Tuesday, March 9, 2021

Frederick Kinsman

A visitor to my old blog brought a fascinating figure in Anglican and Catholic history to my attention, Frederick Kinsman, and he's very kindly sent me copies of Kinsman's books as he's located them. According to Wikipedia,

Frederick Joseph Kinsman (September 27, 1868, Warren, Ohio - June 18, 1944, Lewiston, Maine) was an American Roman Catholic church historian who had formerly been a bishop of the Protestant Episcopal Church. From 1908 to 1919 he was Episcopal Bishop of Delaware.

However,

On May 14, 1919, Kinsman announced his intention to resign as Episcopal Bishop of Delaware the following October. He subsequently became a Roman Catholic. He was appointed professor of modern church history at The Catholic University of America.

The photo above is apparently his formal portrait as Episcopal Bishop of Delaware. I haven't been able to find any other photos of him, though they must certainly exist. If anyone can locate any others, I'd greatly appreciate learnimg of them. He wrote an apologia for his conversion to Catholicism in Salve Mater, published in 1920, and several other important books, including Americanism and Catholicism (1924), The Failure of Anglicanism (1929), and Reveries of a Hermit (1936).

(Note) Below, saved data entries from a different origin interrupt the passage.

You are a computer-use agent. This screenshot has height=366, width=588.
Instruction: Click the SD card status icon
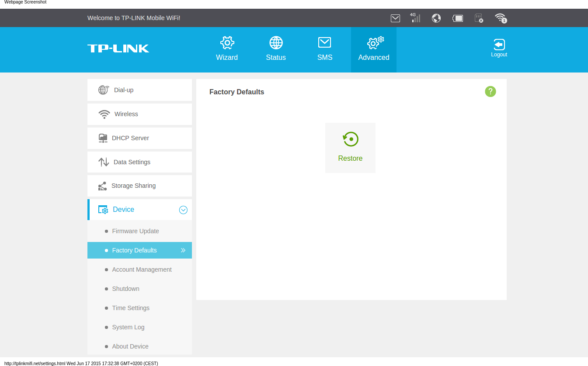(479, 18)
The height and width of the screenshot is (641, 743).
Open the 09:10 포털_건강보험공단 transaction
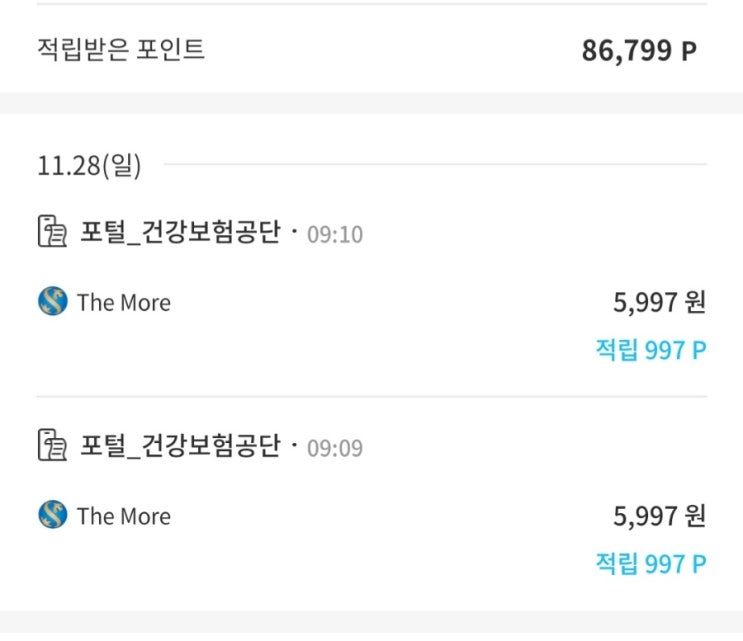tap(180, 232)
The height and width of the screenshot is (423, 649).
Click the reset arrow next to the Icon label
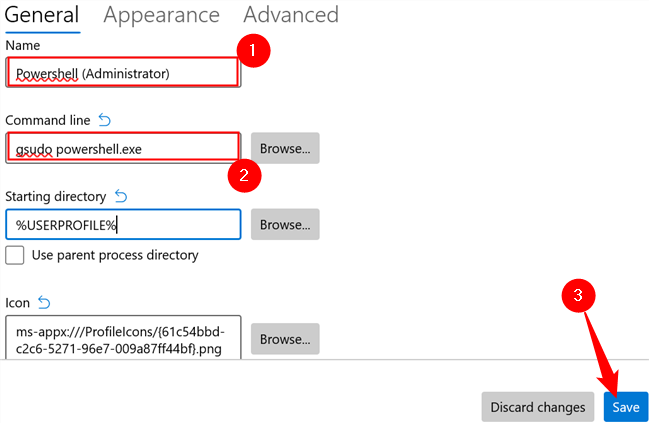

The visitor recently sent me a copy of Reveries of a Hermit. The title is at least in one sense misleading. Following his resignation as Bishop of Delaware, he appears to have lived largely in seclusion at a rural estate in Maine, which could make him a hermit -- the question of whether he was also a canonical hermit in the Catholic Church remains open. But the book is anything but reveries, which I take to mean desultory and detached daydreams. Instead, it's tightly reasoned apologetics, not the same as Chesterton or Belloc, but in many ways superior.

Before he was Bishop of Delaware, he was a professor of Church history at Berkeley Divinity School and General Theological Seminary. His erudition is manifest in his later books. I think that, with other figures like Ferdinand Lundberg and John Steinbeck, he's one of the underrated writers of the 20th century. Certainly the Roman Catholic Church had a profound thinker whose writings it should have consulted before it promulgated Anglicanorum coetibus.

In subsequent posts, I want to go over some of his writings and insights into Church history and what they say about the clear failure of the Anglicanorum coetibus project -- and how an Anglican bishop on a distant planet could become such a figure of fun in a madcap comedy. I think Kinsman anticipated this in a way that other figures like James Pike did not.